To back up cluster data and save snapshot metadata to Amazon S3, you need to grant permissions to remote storage. Refer to AWS account authorization for the three available methods.

Step 2. Back up data to S3 storage

You must execute the following steps in the control plane.

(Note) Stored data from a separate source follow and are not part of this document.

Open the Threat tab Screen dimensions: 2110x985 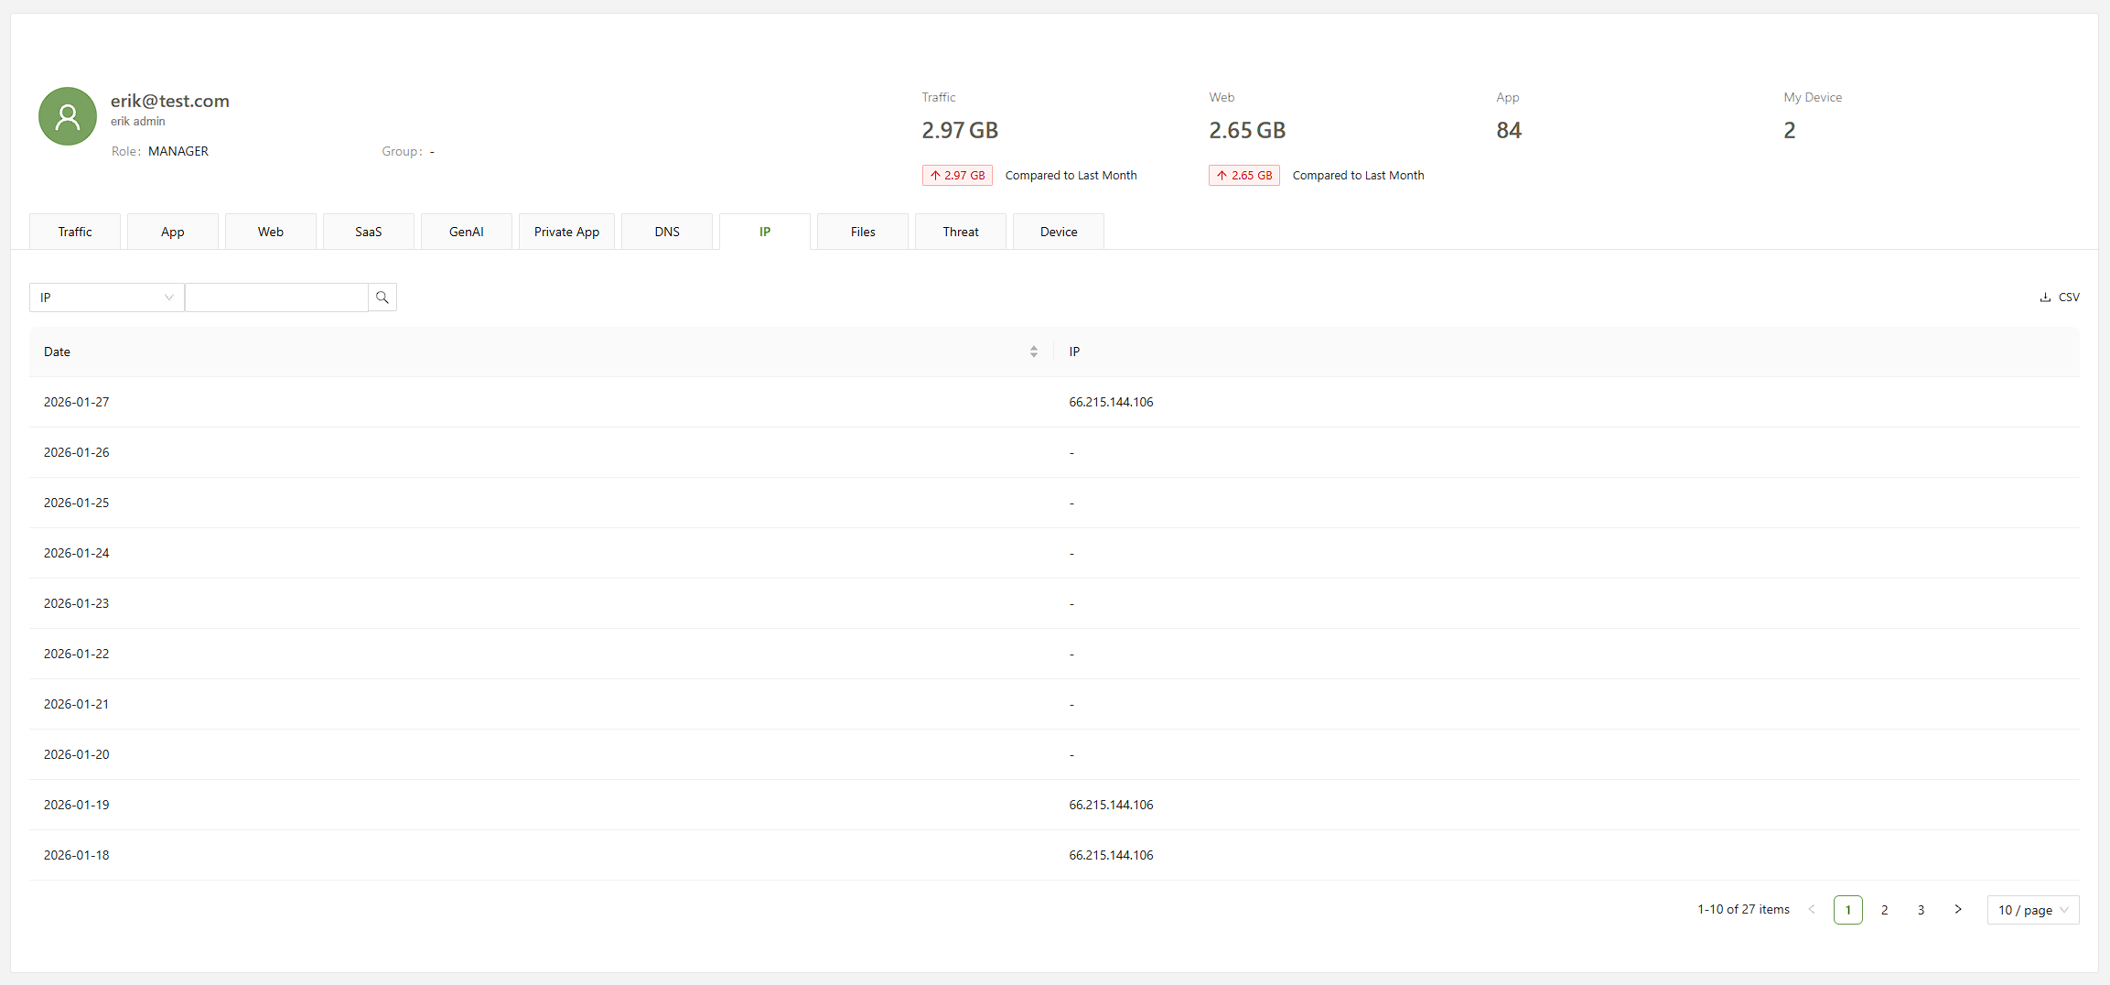[x=960, y=232]
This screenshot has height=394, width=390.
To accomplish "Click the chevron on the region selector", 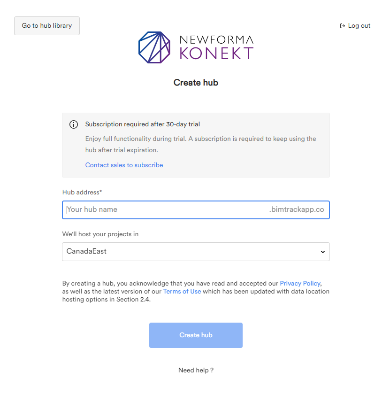I will 322,252.
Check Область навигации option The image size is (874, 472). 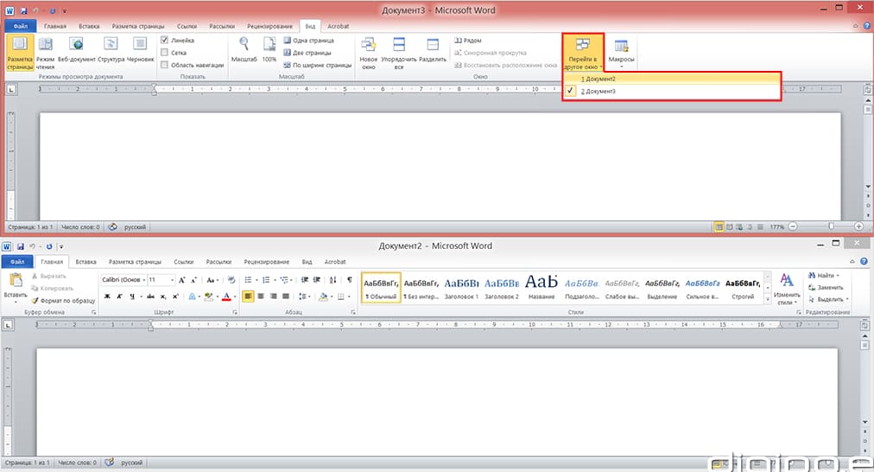(165, 65)
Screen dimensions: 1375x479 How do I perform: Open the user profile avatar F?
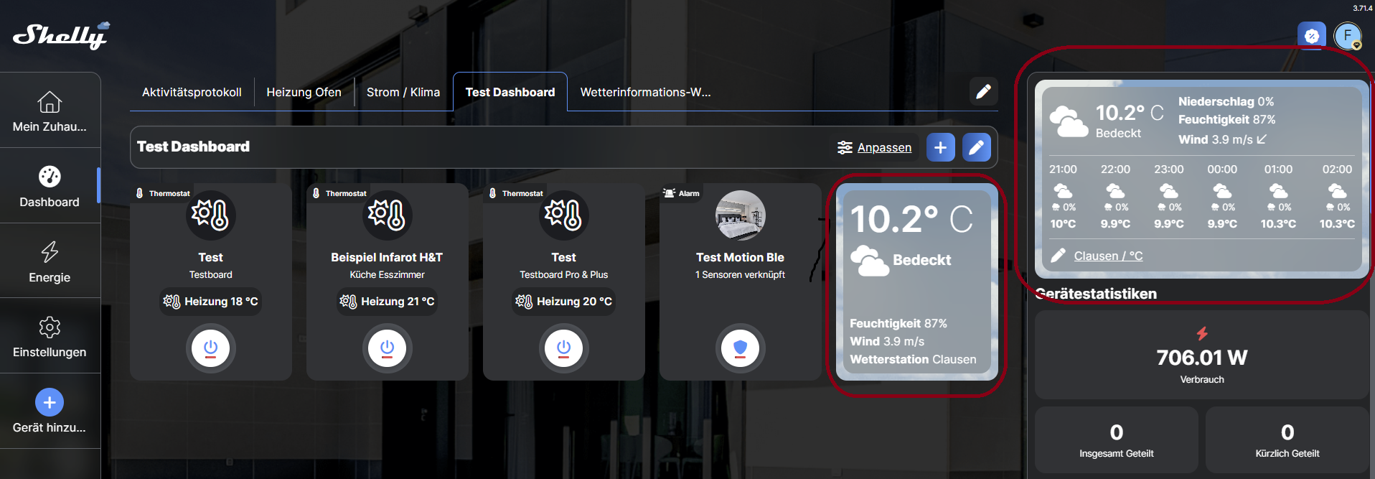(x=1347, y=35)
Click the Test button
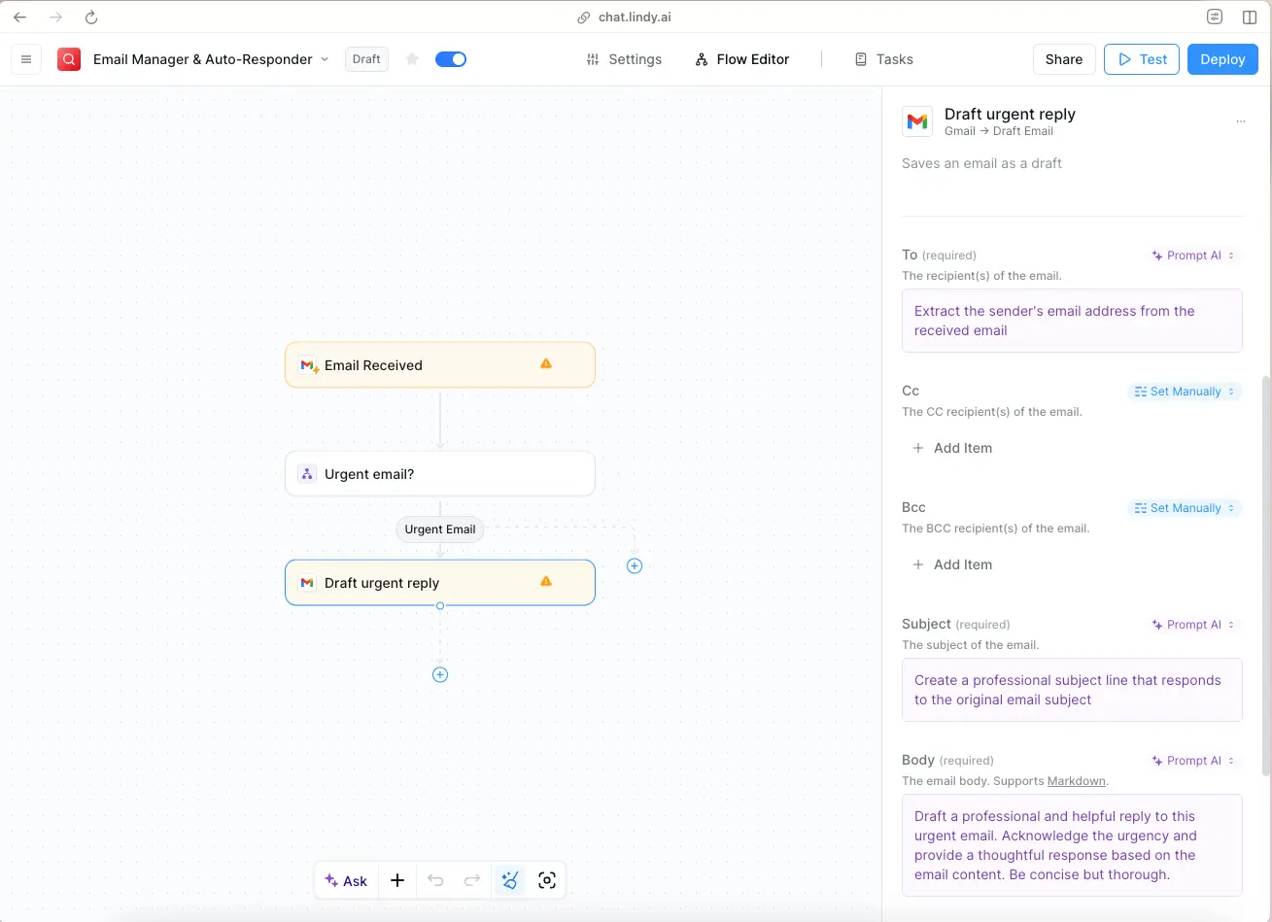Image resolution: width=1272 pixels, height=922 pixels. pos(1142,59)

Depending on the authorization method you choose in the previous step for granting remote storage access, you can back up data by EBS snapshots using any of the following methods accordingly:

If you grant permissions by accessKey and secretKey, you can create the VolumeBackup CR as follows:

kubectl apply -f backup-fed.yaml

The backup-fed.yaml file has the following content:

---
apiVersion: federation.pingcap.com/v1alpha1
kind: VolumeBackup
metadata:
  name: ${backup-name}
spec:
  clusters:
  - k8sClusterName: ${k8s-name1}
    tcName: ${tc-name1}
    tcNamespace: ${tc-namespace1}
  - k8sClusterName: ${k8s-name2}
    tcName: ${tc-name2}
    tcNamespace: ${tc-namespace2}
  - ... # other clusters
  template:
    br:
      sendCredToTikv: true
    s3:
      provider: aws
      secretName: s3-secret
      region: ${region-name}
      bucket: ${bucket-name}
      prefix: ${backup-path}
    toolImage: ${br-image}
    cleanPolicy: Delete
    calcSizeLevel: {snapshot-size-calculation-level}

If you grant permissions by associating Pod with IAM, you can create the VolumeBackup CR as follows:

kubectl apply -f backup-fed.yaml

The backup-fed.yaml file has the following content:

---
apiVersion: federation.pingcap.com/v1alpha1
kind: VolumeBackup
metadata:
  name: ${backup-name}
  annotations:
    iam.amazonaws.com/role: arn:aws:iam::123456789012:role/role-name
spec:
  clusters:
  - k8sClusterName: ${k8s-name1}
    tcName: ${tc-name1}
    tcNamespace: ${tc-namespace1}
  - k8sClusterName: ${k8s-name2}
    tcName: ${tc-name2}
    tcNamespace: ${tc-namespace2}
  - ... # other clusters
  template:
    br:
      sendCredToTikv: false
    s3:
      provider: aws
      region: ${region-name}
      bucket: ${bucket-name}
      prefix: ${backup-path}
    toolImage: ${br-image}
    cleanPolicy: Delete
    calcSizeLevel: {snapshot-size-calculation-level}

If you grant permissions by associating ServiceAccount with IAM, you can create the VolumeBackup CR as follows:

kubectl apply -f backup-fed.yaml

The backup-fed.yaml file has the following content:

---
apiVersion: federation.pingcap.com/v1alpha1
kind: VolumeBackup
metadata:
  name: ${backup-name}
spec:
  clusters:
  - k8sClusterName: ${k8s-name1}
    tcName: ${tc-name1}
    tcNamespace: ${tc-namespace1}
  - k8sClusterName: ${k8s-name2}
    tcName: ${tc-name2}
    tcNamespace: ${tc-namespace2}
  - ... # other clusters
  template:
    br:
      sendCredToTikv: false
    s3:
      provider: aws
      region: ${region-name}
      bucket: ${bucket-name}
      prefix: ${backup-path}
    toolImage: ${br-image}
    serviceAccount: tidb-backup-manager
    cleanPolicy: Delete
    calcSizeLevel: {snapshot-size-calculation-level}

Note

The value of spec.clusters.k8sClusterName field in VolumeBackup CR must be the same as the context name of the kubeconfig used by the br-federation-manager.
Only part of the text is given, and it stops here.